■ **Work required**
Include in the output the line containing "Archimed (770, 1349)" and each subsequent line of the records, through the end, transcribed exactly. Add nothing else.

■ **Data section**
BEGIN

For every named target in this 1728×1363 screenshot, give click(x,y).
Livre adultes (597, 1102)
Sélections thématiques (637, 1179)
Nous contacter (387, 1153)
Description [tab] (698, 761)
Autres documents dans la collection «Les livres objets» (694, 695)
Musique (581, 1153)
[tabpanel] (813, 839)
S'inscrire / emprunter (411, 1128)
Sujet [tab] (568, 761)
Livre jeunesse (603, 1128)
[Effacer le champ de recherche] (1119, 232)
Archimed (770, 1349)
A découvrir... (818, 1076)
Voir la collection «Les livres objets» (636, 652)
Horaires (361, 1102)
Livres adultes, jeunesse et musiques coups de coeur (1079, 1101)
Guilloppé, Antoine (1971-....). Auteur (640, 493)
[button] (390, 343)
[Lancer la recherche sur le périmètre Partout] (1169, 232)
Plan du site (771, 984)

END

■ **Problem solution**
Archimed (770, 1349)
A découvrir... (818, 1076)
Voir la collection «Les livres objets» (636, 652)
Horaires (361, 1102)
Livres adultes, jeunesse et musiques coups de coeur (1079, 1101)
Guilloppé, Antoine (1971-....). Auteur (640, 493)
[button] (390, 343)
[Lancer la recherche sur le périmètre Partout] (1169, 232)
Plan du site (771, 984)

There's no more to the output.